No comunicado, a Caixa disse que acatou o pedido de renúncia formalizado por Salituro, que alegou questões pessoais.

“A Caixa Econômica Federal comunica à sociedade brasileira, aos seus clientes e empregados, e ao mercado em geral que o Conselho de Administração acatou, nesta data, o pedido de renúncia, por questões pessoais, do Sr. Cláudio Salituro ao cargo de vice-presidente de Tecnologia e Digital”, escreveu o banco. “A Caixa agradece pelas relevantes contribuições, profissionalismo e dedicação, desejando-lhe sucesso nos novos desafios”, acrescentou. O nome do substituto não foi comunicado pela Caixa.

Em julho, o blog do jornalista Ricardo Noblat, no site Metrópoles, divulgou vídeos em que o vice-presidente aparece filmando e xingando servidores da Caixa. Nas imagens, Salituro utiliza palavrões e profere xingamentos contra os funcionários e terceirizados da empresa. Na época, a Caixa afirmou que o material seria apurado pelo banco e por uma auditoria privada contratada após as denúncias virem à tona.

A Caixa tem 12 vice-presidências e desde o início das denúncias, Salituro é o quinto vice do banco a cair: o vice-presidente de Negócios de Atacado, Celso Leonardo Barbosa, próximo a Pedro Guimarães e também citado em denúncias; o vice-presidente de Logística, Antônio Carlos Ferreira; a vice-presidente da Rede de Varejo, Camila de Freitas Aichinger; e o vice-presidente de Riscos, Messias dos Santos Esteves.

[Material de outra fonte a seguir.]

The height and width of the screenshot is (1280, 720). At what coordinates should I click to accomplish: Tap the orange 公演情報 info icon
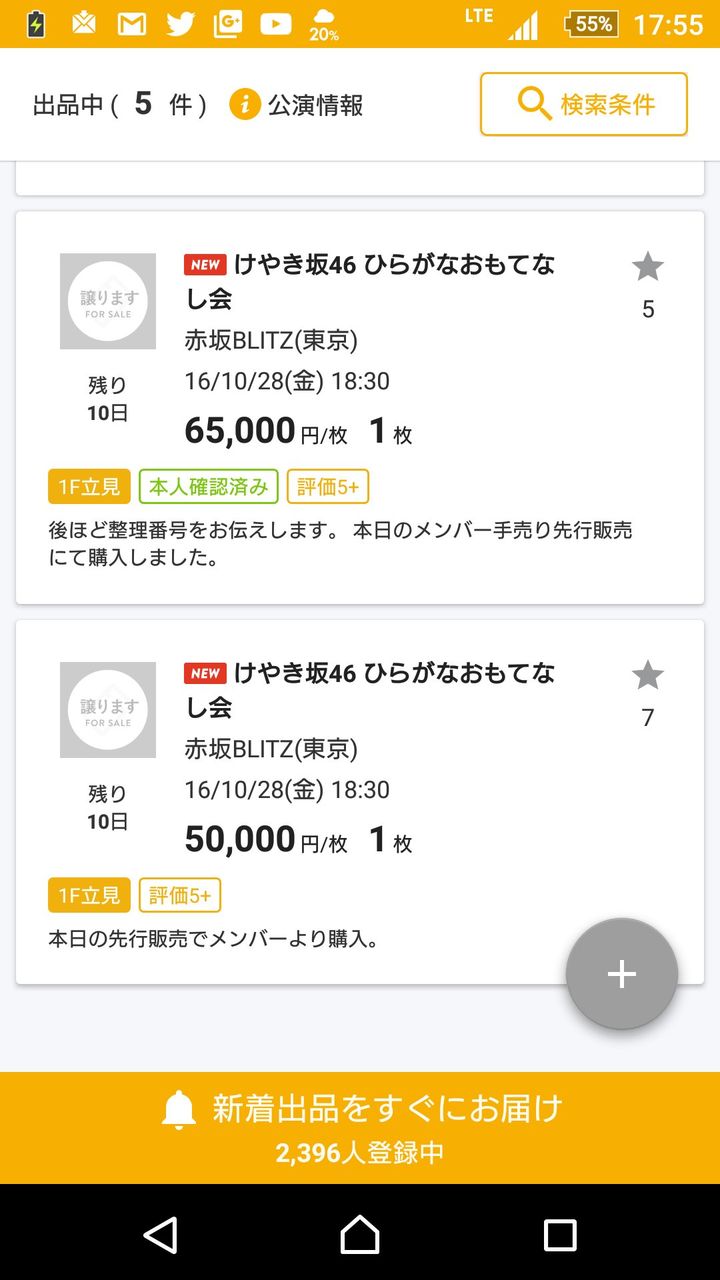(245, 104)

Ex vice-presidente da Caixa, Cláudio Salituro

Denúncias em série no banco

As denúncias de assédio moral e sexual praticados pelo ex-presidente da Caixa, Pedro Guimarães, que comandava o banco desde o início do governo Jair Bolsonaro, vieram à tona no fim de junho. O material foi divulgado pelo site Metrópoles e confirmado pela TV Globo.

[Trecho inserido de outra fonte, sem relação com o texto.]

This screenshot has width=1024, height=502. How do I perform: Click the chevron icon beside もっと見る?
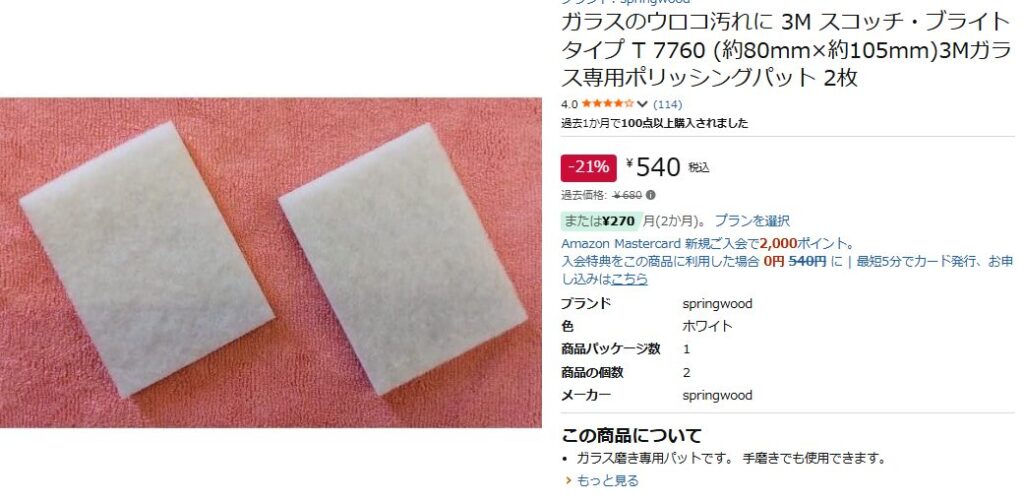(x=568, y=481)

As funcionárias do banco que passaram pelas situações de assédio já tinham denunciado os casos à Justiça e, naquele momento, decidiram também levar a denúncia à imprensa.

O Ministério Público Federal, o Ministério Público do Trabalho e o Tribunal de Contas da União abriram investigações sobre o caso.

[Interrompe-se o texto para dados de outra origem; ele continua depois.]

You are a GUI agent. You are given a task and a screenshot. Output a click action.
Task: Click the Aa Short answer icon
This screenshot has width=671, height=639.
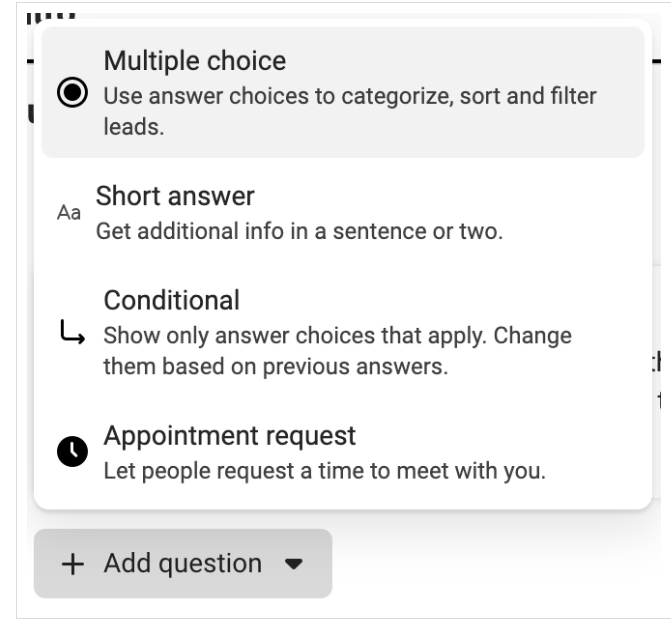[x=69, y=213]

Segundo o MPT, a primeira denúncia de assédio sexual contra o ex-presidente da Caixa aconteceu em julho de 2019, quando Guimarães estava há apenas seis meses no exercício do cargo. Mas, segundo os procuradores, a empresa não adotou qualquer providência para investigar a denúncia.

Devido à suposta omissão, o MPT pediu a condenação da Caixa Econômica Federal em R$305 milhões.

Os procuradores também solicitaram que a Justiça determine que a Caixa abstenha-se de praticar ou permitir a prática de quaisquer atos que importem a retaliação a pessoas que utilizem o canal de denúncias interno ou que tenha participado como testemunha em investigação do Ministério Público ou dos demais órgãos de fiscalização.